_Problem description:_ Find "This screenshot has height=520, width=1000." and "Choose ぼかし (ガウス)..." in the records below. Copy the lines holding them and every line between, exactly, and no others.

_Supplied material:_
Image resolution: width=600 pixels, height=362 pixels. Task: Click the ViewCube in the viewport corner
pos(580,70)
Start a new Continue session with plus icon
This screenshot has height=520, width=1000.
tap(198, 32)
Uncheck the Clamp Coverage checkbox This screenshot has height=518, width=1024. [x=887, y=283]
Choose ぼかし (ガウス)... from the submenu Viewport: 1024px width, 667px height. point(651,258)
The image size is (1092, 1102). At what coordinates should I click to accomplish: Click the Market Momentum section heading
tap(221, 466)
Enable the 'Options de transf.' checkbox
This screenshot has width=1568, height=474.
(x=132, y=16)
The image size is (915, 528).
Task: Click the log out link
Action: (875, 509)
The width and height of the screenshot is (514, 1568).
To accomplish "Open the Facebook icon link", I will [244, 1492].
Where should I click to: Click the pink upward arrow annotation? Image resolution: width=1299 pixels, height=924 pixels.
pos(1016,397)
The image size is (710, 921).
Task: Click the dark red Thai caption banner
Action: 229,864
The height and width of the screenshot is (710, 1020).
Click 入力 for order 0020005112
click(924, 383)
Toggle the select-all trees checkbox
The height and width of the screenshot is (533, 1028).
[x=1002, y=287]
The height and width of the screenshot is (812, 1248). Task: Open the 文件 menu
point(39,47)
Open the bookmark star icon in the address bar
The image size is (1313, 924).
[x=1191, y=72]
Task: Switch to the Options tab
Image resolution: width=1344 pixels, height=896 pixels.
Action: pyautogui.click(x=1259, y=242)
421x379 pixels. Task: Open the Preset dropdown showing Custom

_Your solution:_
This screenshot has height=520, width=1000.
tap(198, 32)
Uncheck the Clamp Coverage checkbox This screenshot has height=518, width=1024. [x=887, y=283]
Choose ぼかし (ガウス)... from the submenu Viewport: 1024px width, 667px height. point(651,258)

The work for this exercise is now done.